*WHAT YOU SHOULD DO*
Please output all of the entries exactly and omit any images they hold.

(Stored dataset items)
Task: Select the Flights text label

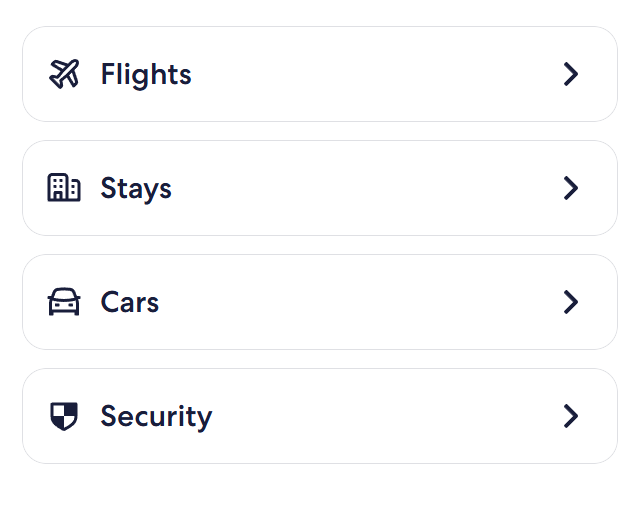Action: [146, 75]
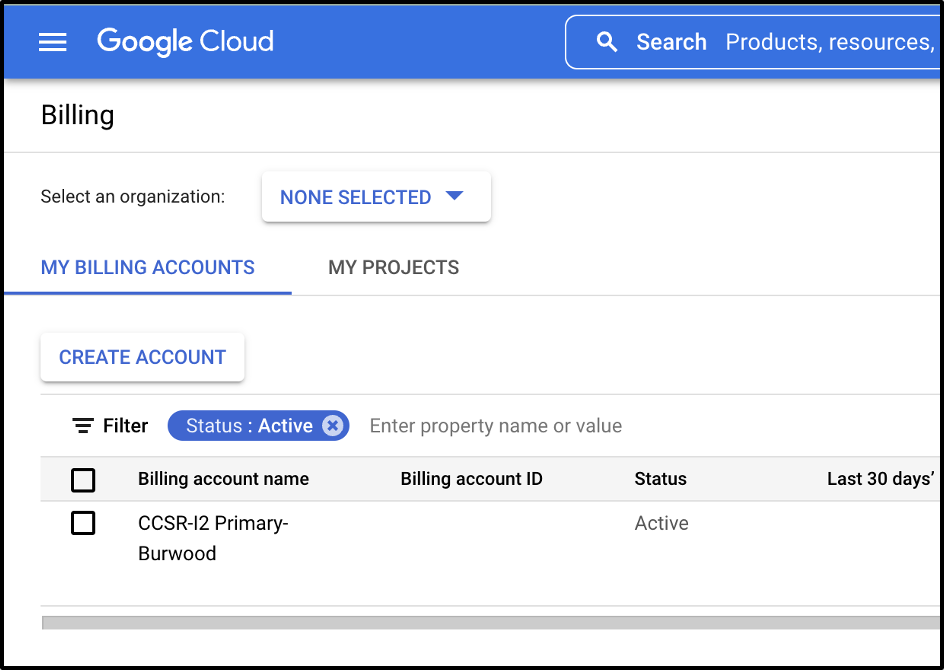Click the search magnifier icon
The image size is (944, 670).
[606, 42]
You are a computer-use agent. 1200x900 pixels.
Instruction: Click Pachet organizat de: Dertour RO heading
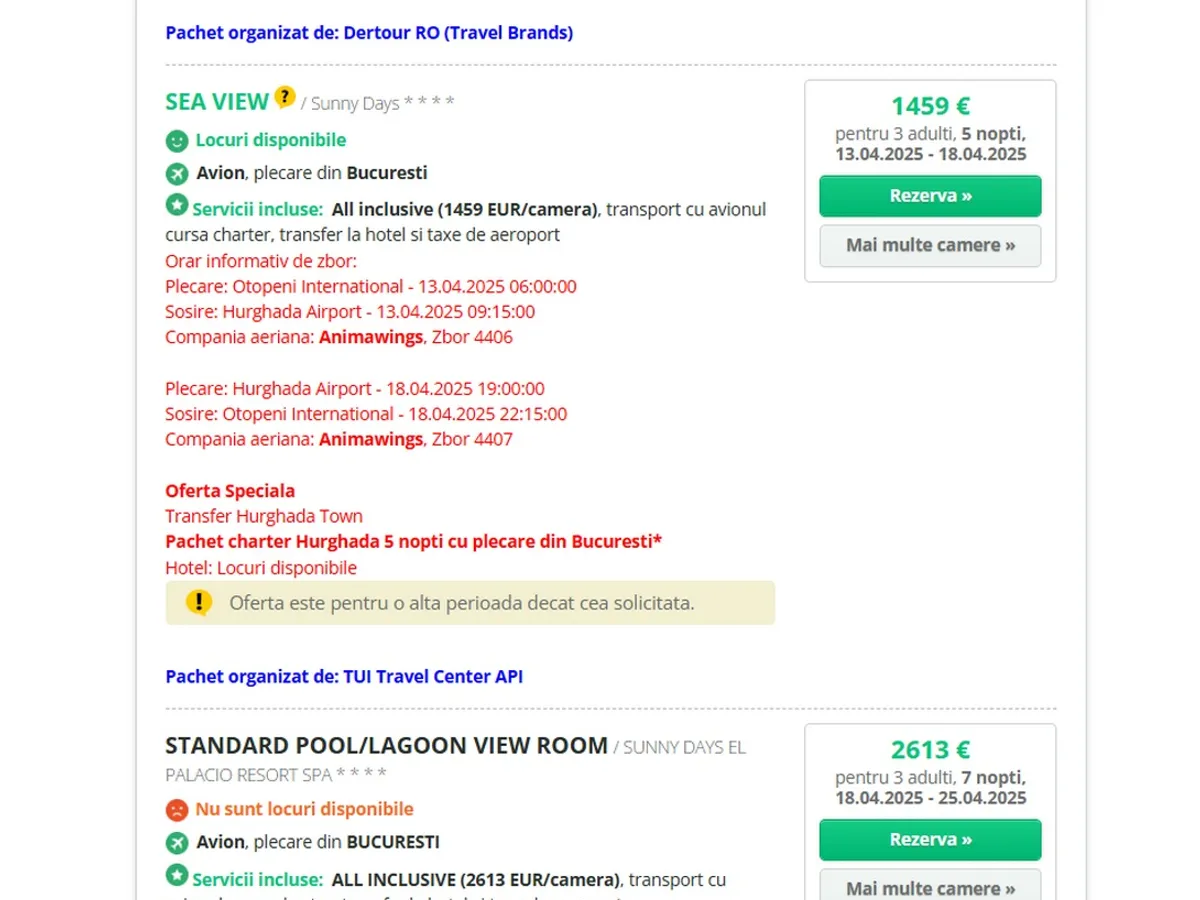tap(369, 33)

*TASK RESPONSE*
Task: Select the Flights text label

Action: [146, 75]
Click the search magnifier icon
The image size is (944, 670).
[606, 42]
You are a computer-use agent. 1200x900 pixels.
Instruction: Click Pachet organizat de: Dertour RO heading
tap(369, 33)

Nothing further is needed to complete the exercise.